Lemme guess, your bike helmet is leather also??:p :D

ROTFLMAO! I wish! Good one! :D

captstanm1
02-23-2005, 04:52 PM
oh...thanks stayback....speaking of fingers.... I almost cut my finger off when I was getting off the rig (from the top) and slipping, hangin by my ring finger after the ring got caught on the lip of the top rail. No more rings!

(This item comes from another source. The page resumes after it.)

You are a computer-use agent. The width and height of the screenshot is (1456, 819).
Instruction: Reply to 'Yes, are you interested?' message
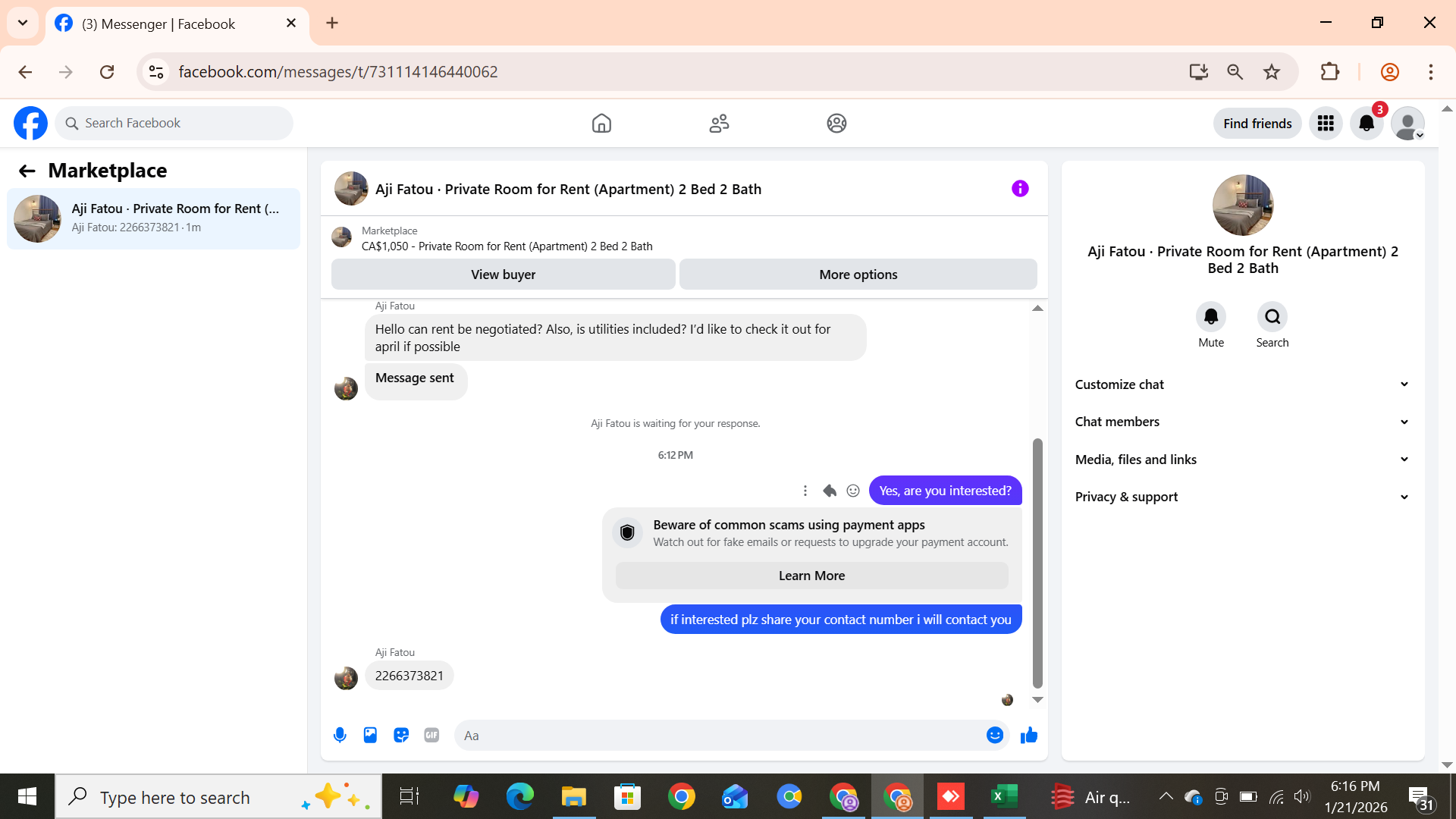[x=830, y=491]
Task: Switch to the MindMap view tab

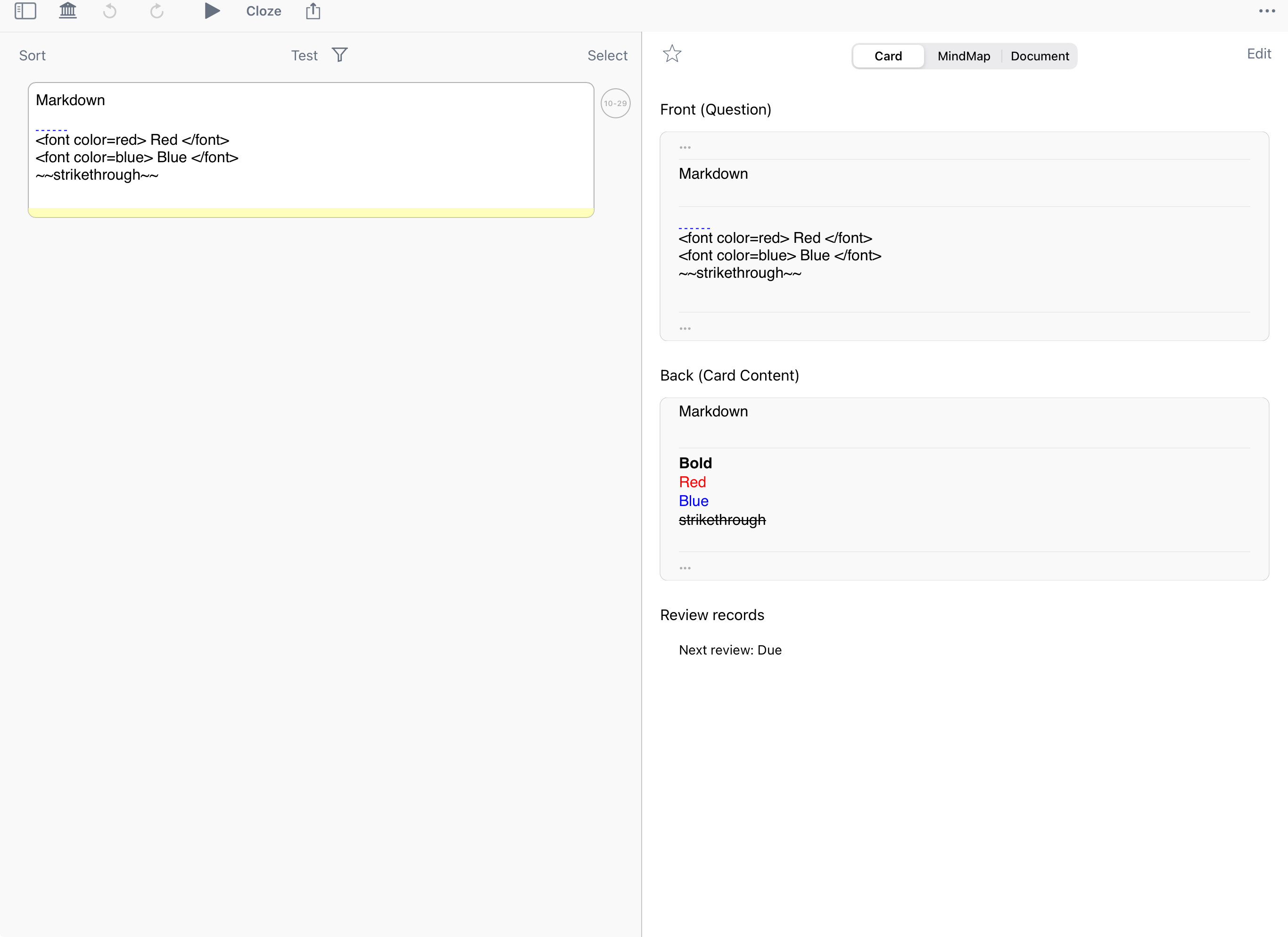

Stayback....did you hurt yourself when you took out the stop sign..:D

warsbc362
02-24-2005, 06:18 PM
one time at a dual wood frame 4 story hotel in Ocean Grove N.J. I took a floor joist to the helmet, just a glancing blow but enough to put a gouge in the helmet and spend 6 hours in the emergency room in wet turout pants. One hotel was fully involved and had extended into the second hotel. Fourth floor of second hotel had burned thru the roof and master streams from the first hotel were in operation so all of that water had gone thru to hotel #2. We were checking for extension on the third floor of hotel #2 and trying to relieve some of the water buildup, about 6 inches on floor 3, when I stuck the pike pole into the cieling and pulled. Well lets just say more than plaster and lathe came down. Felt like I got hit by a truck. Walked around for 2 weeks after that like the floor joist was stuck up somewhere below my waist, and heard all the a$$ jokes I could have ever wanted to hear, but I was actually lucky it was just a glancing blow.

stillPSFB
02-25-2005, 07:28 AM
I've managed to get myself in harms way a few times -
- Stung by coat-invading tree scorpion at a wildfire
- piece of 1/2 inch rebar through thigh when stairwell collapsed and I took the express ride from the 4th floor to the ground - that hurt!
- another job on the 4th floor of a warehouse turned to ****e and got badly burnt, plus trapped and out of air so sucked way too much bad stuff. Had the whole "out-of-body" experience in the ambulance as my BP crashed completely and the medics thought they were going to lose me before we got to the hospital. I can distinctly remember floating just under the ceiling of the ambulance looking down at myself lying on the gurney while the medics worked frantically and saying "you've really done it this time!". It was a really weird experience I can tell you. I don't know whether I crossed over briefly to the other side or what happened but jeesus it was weird. I certainly came very very close to being reassigned to the big firehouse in the sky that day.